## Exercise description
Under this line are the records; write out word for word the part that begins at the line containing "Instruction: Click the shortest" and ends at the line containing "Given: Open the HEAD EXP2 patient dropdown", and no more.

## Task inputs
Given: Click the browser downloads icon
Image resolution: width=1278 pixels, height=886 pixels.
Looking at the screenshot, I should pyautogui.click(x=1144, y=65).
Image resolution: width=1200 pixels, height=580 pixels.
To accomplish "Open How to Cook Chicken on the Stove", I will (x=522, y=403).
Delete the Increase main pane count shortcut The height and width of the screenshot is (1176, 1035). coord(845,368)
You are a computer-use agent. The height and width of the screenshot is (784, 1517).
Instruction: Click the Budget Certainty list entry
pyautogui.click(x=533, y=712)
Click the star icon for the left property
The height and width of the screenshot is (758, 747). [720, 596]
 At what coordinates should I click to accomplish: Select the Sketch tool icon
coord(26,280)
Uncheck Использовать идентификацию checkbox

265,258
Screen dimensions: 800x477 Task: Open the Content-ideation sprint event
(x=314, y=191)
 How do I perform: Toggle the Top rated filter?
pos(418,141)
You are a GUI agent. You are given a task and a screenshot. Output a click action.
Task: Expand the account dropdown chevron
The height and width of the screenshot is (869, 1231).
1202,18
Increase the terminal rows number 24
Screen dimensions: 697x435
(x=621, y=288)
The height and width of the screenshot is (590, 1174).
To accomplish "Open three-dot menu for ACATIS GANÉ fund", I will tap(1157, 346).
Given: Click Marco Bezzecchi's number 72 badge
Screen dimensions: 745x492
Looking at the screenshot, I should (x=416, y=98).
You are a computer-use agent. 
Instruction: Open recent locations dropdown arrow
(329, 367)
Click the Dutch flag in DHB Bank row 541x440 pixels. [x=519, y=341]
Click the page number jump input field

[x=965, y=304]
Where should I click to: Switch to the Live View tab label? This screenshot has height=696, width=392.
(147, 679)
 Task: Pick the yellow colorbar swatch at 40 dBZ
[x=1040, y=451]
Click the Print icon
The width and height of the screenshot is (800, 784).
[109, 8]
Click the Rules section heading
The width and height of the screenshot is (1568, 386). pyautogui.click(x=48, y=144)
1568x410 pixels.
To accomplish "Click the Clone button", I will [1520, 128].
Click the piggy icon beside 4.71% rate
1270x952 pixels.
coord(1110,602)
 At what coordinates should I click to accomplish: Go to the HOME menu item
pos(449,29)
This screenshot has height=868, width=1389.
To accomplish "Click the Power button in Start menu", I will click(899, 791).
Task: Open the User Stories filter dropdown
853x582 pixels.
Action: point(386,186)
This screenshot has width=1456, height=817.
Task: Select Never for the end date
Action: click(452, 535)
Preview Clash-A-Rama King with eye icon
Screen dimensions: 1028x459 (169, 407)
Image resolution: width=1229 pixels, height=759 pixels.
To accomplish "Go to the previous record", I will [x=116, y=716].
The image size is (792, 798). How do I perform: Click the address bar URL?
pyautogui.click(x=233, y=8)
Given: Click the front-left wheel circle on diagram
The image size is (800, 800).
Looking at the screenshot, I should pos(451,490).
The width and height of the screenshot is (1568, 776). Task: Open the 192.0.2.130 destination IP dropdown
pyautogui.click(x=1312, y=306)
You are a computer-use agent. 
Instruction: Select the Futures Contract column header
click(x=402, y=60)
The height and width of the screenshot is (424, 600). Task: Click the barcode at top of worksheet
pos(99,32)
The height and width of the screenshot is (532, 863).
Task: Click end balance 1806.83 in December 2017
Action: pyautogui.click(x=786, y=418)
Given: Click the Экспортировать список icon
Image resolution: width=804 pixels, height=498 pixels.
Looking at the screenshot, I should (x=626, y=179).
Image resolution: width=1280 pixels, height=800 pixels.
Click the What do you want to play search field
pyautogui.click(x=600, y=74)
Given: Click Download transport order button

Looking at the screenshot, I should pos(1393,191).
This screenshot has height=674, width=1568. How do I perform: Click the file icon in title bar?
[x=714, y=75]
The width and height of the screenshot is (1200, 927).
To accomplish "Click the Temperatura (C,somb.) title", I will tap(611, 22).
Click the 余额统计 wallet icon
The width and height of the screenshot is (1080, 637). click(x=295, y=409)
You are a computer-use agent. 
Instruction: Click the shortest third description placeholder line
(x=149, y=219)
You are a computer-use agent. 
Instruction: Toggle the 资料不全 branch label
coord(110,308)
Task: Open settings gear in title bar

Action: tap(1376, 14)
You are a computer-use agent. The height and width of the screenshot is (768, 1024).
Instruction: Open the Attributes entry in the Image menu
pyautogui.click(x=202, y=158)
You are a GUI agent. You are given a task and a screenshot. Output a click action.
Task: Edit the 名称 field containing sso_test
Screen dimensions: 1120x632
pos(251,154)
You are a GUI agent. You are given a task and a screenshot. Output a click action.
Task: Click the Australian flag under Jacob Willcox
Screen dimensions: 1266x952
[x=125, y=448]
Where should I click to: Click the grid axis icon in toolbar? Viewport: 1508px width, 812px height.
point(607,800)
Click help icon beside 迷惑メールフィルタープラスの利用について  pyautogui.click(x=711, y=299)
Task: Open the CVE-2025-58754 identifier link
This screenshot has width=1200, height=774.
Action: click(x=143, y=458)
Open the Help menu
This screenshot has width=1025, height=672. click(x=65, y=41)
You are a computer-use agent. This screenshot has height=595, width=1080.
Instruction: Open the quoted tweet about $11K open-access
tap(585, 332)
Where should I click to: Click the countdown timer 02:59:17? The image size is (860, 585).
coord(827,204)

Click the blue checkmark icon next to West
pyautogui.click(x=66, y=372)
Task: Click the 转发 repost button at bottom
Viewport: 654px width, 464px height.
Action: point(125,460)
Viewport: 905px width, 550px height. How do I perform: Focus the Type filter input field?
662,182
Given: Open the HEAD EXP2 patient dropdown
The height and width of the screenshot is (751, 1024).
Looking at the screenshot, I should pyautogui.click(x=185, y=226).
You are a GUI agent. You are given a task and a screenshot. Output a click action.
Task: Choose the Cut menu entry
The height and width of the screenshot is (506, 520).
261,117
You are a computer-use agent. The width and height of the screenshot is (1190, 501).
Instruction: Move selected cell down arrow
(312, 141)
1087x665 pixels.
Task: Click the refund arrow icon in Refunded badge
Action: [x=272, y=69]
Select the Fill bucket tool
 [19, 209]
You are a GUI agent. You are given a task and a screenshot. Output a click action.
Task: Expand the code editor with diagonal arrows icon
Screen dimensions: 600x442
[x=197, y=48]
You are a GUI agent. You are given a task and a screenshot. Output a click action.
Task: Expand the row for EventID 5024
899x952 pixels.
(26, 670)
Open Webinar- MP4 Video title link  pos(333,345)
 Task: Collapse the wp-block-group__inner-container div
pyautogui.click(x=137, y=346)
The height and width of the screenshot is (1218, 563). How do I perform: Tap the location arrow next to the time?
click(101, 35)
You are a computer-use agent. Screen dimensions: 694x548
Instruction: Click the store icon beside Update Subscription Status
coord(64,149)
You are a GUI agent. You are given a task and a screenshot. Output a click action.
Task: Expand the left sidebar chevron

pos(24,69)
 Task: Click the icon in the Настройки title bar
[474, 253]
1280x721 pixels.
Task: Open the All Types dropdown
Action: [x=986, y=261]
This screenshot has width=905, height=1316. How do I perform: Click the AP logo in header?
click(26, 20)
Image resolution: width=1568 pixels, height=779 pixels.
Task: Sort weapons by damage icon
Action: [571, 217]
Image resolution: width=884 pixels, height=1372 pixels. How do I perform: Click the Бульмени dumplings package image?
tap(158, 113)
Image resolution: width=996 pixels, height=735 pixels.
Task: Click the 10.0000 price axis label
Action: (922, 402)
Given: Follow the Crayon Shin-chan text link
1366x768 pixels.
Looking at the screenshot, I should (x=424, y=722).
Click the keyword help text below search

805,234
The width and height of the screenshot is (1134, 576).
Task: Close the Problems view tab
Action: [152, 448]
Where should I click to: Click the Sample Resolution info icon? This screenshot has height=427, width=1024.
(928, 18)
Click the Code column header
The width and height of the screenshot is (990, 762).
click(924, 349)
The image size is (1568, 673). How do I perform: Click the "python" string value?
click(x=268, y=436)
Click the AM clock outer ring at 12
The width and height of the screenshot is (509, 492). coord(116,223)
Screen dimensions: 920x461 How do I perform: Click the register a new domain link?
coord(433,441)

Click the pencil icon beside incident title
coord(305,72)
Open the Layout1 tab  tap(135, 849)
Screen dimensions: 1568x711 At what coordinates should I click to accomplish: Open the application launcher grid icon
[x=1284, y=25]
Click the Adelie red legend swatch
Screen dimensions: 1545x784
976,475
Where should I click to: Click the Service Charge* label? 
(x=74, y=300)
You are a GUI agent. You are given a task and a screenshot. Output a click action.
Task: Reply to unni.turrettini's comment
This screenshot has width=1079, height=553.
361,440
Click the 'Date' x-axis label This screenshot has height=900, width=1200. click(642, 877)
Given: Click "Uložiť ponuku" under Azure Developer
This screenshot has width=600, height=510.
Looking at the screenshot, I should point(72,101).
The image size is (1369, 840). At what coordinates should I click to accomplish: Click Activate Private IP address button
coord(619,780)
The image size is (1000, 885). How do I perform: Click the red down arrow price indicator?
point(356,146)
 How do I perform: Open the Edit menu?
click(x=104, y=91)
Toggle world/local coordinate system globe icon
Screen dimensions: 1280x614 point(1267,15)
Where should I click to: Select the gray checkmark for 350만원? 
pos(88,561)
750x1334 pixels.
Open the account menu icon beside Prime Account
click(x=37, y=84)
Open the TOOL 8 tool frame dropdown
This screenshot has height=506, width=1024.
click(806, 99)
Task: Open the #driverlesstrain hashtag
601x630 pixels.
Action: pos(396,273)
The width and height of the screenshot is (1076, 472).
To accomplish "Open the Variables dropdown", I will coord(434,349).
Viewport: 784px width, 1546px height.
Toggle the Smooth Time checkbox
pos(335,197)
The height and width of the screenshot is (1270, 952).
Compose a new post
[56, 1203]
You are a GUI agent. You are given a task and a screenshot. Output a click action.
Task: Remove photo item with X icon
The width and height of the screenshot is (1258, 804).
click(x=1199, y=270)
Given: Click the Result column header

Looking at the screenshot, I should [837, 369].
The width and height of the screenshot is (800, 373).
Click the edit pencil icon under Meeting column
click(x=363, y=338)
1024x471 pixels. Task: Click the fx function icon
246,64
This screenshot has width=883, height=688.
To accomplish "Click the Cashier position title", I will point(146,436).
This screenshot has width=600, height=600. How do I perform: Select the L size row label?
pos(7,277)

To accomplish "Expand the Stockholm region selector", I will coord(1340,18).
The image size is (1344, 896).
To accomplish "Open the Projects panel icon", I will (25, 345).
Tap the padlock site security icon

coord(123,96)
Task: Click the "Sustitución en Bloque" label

## Task result
Instruction: Click the shortest third description placeholder line
(x=149, y=219)
You are a computer-use agent. 
Instruction: Toggle the 资料不全 branch label
coord(110,308)
Task: Open settings gear in title bar

Action: tap(1376, 14)
You are a computer-use agent. The height and width of the screenshot is (768, 1024).
Instruction: Open the Attributes entry in the Image menu
pyautogui.click(x=202, y=158)
You are a GUI agent. You are given a task and a screenshot. Output a click action.
Task: Edit the 名称 field containing sso_test
Screen dimensions: 1120x632
pos(251,154)
You are a GUI agent. You are given a task and a screenshot. Output a click action.
Task: Click the Australian flag under Jacob Willcox
Screen dimensions: 1266x952
[x=125, y=448]
Where should I click to: Click the grid axis icon in toolbar? Viewport: 1508px width, 812px height.
point(607,800)
Click help icon beside 迷惑メールフィルタープラスの利用について  pyautogui.click(x=711, y=299)
Task: Open the CVE-2025-58754 identifier link
This screenshot has width=1200, height=774.
Action: click(x=143, y=458)
Open the Help menu
This screenshot has width=1025, height=672. click(x=65, y=41)
You are a computer-use agent. This screenshot has height=595, width=1080.
Instruction: Open the quoted tweet about $11K open-access
tap(585, 332)
Where should I click to: Click the countdown timer 02:59:17? The image size is (860, 585).
coord(827,204)

Click the blue checkmark icon next to West
pyautogui.click(x=66, y=372)
Task: Click the 转发 repost button at bottom
Viewport: 654px width, 464px height.
Action: point(125,460)
Viewport: 905px width, 550px height. How do I perform: Focus the Type filter input field?
662,182
Given: Open the HEAD EXP2 patient dropdown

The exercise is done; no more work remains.